Shoukry's interview with Al-Ahram comes a few days after Egypt expressed hope that the three countries will reach a consensus in the upcoming round of talks, due to take place in the Sudanese capital Khartoum on 27-28 December.

Shoukry said that current negotiations have now reached an "important crossroads."

Shoukry added that the technical aspect of negotiations was stalled due to the failure of the two foreign consultancy firms, Dutch Deltares and French BRL, to work together, leading to a series of meetings between representatives of the three countries to try to agree on other consultancy firms to undertake studies related to the impact of the dam.

Shoukry said it was important to reaffirm the "Declaration of Principles" signed between the heads of the three countries in March 2015 and the timeframe agreed to ensure that after the technical studies are conducted the three countries would be able to agree on clear and strict regulations on the first filling of the dam and its operation to preserve the interests of all in accordance with the recommendations of the consultancy firms.

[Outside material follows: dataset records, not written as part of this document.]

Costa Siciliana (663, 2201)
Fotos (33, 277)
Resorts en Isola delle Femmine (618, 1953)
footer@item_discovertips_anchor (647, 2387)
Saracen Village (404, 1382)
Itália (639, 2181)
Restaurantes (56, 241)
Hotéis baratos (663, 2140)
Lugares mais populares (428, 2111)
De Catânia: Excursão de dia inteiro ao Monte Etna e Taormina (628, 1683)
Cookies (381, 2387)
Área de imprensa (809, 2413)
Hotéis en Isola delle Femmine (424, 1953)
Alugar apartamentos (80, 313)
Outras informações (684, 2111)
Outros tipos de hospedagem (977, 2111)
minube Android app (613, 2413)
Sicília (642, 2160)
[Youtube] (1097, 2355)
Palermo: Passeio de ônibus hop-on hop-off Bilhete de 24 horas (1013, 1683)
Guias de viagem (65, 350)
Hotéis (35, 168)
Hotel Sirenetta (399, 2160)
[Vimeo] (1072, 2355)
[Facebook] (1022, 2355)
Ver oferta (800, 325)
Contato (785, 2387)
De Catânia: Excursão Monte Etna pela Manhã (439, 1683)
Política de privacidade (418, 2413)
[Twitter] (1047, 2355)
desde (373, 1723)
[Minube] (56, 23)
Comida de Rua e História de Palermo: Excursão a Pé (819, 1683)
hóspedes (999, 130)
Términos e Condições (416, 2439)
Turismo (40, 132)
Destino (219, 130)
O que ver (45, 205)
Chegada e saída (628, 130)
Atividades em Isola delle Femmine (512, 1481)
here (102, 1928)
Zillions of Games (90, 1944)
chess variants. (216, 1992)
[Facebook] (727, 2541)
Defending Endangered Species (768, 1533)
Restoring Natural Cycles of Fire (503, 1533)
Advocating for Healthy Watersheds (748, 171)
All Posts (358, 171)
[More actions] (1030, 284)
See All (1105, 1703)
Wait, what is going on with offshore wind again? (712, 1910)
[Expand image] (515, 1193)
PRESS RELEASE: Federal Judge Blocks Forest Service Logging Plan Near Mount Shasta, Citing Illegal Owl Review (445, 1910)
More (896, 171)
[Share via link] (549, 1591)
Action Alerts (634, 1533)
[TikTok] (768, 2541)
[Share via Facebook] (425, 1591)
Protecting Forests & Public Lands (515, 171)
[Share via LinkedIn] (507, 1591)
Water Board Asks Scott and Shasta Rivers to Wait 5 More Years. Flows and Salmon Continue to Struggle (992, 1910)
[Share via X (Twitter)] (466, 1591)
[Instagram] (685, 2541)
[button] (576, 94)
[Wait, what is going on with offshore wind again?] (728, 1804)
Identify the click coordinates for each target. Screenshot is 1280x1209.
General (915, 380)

The Egyptian foreign minister said that it was important that everyone acknowledge the strategic nature of relations between the three countries, adding that Egypt is keen on avoiding any harm to any party.

"There is no doubt that there is a negative legacy in the Egyptian-Ethiopian relationship that is originally due to long years of disparity and indirect communication, and a reliance on negative impressions about one another at a time where the Nile actually connects the destiny of two countries in the course of history and forever," Shoukry said.

Egyptian-Ethiopian relations have witnessed decades of tumult, including under the ousted regime of Hosni Mubarak.

The Ethiopian Grand Renaissance Dam, scheduled to be completed in 2017, will be Africa's largest hydroelectric power plant with a storage capacity of 74 billion cubic metres of water.

Egypt has repeatedly expressed concerns that filling and operating the dam on the Blue Nile will negatively affect its water supply. Ethiopia in turn rejected these claims.